I broke recruiting rankings down into the following tiers: top 25, top 75, top 150 and unranked recruits. I make no claim that those tiers are perfect, but they do reflect general truths in recruiting. You have your top recruits who everyone knows, everyone wants, and who are destined (allegedly) for the NBA in short order. The next group are guys who will stick around to see their upperclass years and contest for all-conference honors then. Tier three is the diamond in the rough territory. The true heavy hitters have mostly scooped up the players from the first two tiers, but here there are still quality players, and those big boys will round out their class there while competing with lower-tier major programs and top mid-majors. After that you get the true reaches. Sure, a Frank Kaminsky emerges here every so often, but living in this territory is dangerous.
First we look at Tier 1:
Surprise #1 is just how little success the B1G has had at the top of the heap the past four cycles. We know that no program in the league recruits at the level of Kentucky or North Carolina, but Indiana and Ohio State, among others, have reputations as forces on the recruiting trail. Just six players on next year's rosters were top 25 recruits. No incoming recruit for 2014 is in this group, and 2013's only entrant was the already-departed Noah Vonleh. This might look even worse in a few weeks if/when Glenn Robinson III declares.

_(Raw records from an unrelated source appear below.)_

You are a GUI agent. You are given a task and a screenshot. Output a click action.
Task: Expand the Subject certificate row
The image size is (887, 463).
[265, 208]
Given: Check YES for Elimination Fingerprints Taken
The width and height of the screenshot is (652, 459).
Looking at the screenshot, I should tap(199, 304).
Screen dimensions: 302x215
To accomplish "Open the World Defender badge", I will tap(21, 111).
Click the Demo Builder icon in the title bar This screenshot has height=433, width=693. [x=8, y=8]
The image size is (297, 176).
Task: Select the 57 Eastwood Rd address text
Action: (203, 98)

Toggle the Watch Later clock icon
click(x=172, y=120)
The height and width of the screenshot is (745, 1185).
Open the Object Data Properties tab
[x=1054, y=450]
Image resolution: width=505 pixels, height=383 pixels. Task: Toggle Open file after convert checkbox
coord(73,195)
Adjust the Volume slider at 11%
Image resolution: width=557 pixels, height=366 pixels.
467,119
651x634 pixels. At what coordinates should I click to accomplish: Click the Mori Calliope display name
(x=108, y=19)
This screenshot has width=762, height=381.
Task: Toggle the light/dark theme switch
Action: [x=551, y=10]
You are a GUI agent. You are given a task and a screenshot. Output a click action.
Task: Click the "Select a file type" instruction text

This is crucial for Maryland. Maryland has plenty of tier 2 talent, as I'll show next, but none here. If no one else in the league has premium talent, the Terps should be able to compete - on paper - with anyone in the league. Of course need to caveat once again about the imperfections of rankings. Nick Stauskas, for instance, was the leagues POY, and no one would question his talent. But while other teams might overachieve, there's no reason to think that Maryland can't also do that.

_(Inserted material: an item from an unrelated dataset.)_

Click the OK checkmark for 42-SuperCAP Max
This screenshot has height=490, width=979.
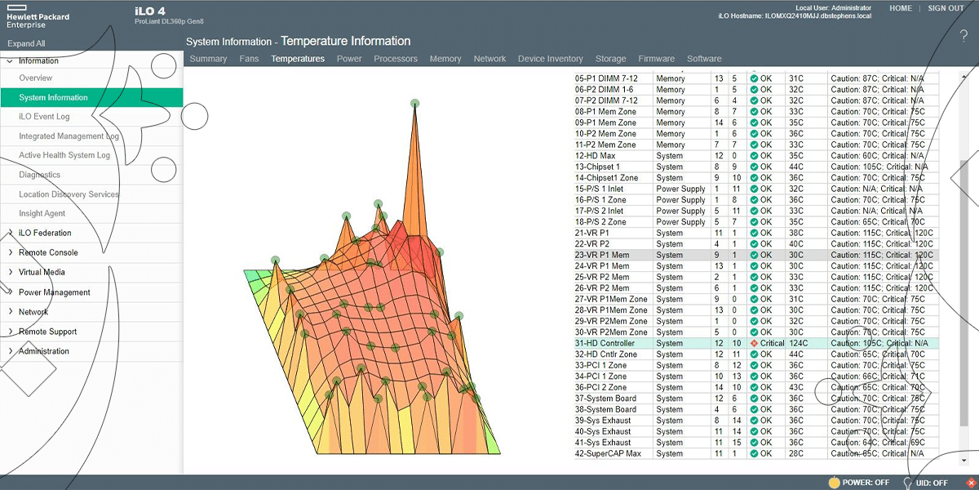[x=755, y=454]
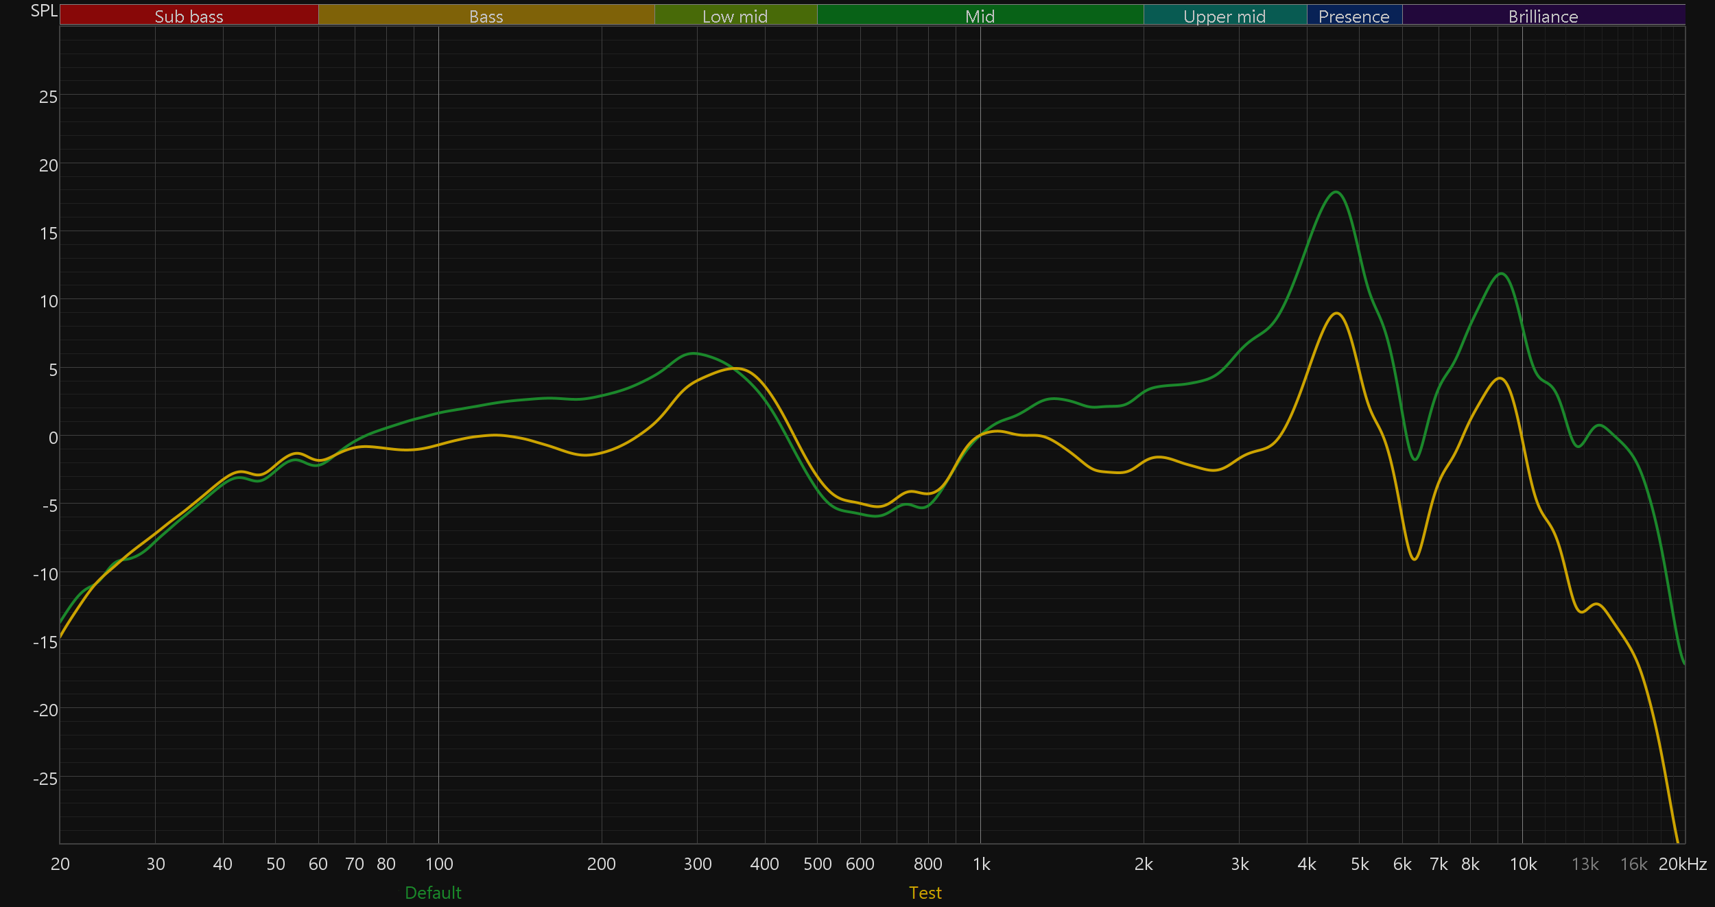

Here's Tier 2. Note that this includes all players in the top 75, not just those outside of the top 25.
The Terps clean up here in tier 2. 9 of next season's 13 scholarship players ranked inside the top. Only three of Ohio State's 11 players on scholarship next year aren't in this group, and one of them is recent grad transfer Anthony Lee, whose performance at Temple against high-level competition certainly belies his recruiting ranking.
Two other notes from this graph. Michigan State has five players between 90 and 115 in the rankings meaning that their low total is something of an artifact of the boundaries drawn. Meanwhile, Illinois has four player in this set. John Groce has had some early success at a school with a rich basketball history and fertile recruiting ground not always mined well by the Illini. His program is worth watching.
Schools are allowed 13 scholarships. Only Ohio State and Maryland have at least half of those tied up in top 75 recruits for next year. Almost any B1G team can be successful next year by cleaning up in the "next 75" range - the tier 3 recruits. But who isn't even getting those players? Which schools are feasting on tier 4 - sub-150 - players?
It's not much of a surprise that Penn State, Northwestern, and Nebraska, three of the four worst programs historically in the league, are doing most of their recruiting here. On paper, Tim Miles did an incredible job to get the Cornhuskers back to the tournament for the first time in 16 years with such an unheralded group. Purdue, despite recent struggles on the court and personnel losses, doesn't have a lot of under the radar recruits, though most of those came in the 2014 class. Bo Ryan has a great system, and either he can fit any recruit to it, or more likely, he knows exactly who he needs to be successful. Sam Dekker was a 5*, but where would the Badgers be without Josh Gasser and Frank Kaminsky?
What will the future hold for the Terps? Who knows. Mark Turgeon's coaching is still a question mark, at least to the armchair basketball coaches among us, but there's no doubt that the talent should be there to compete early on in the Big Ten.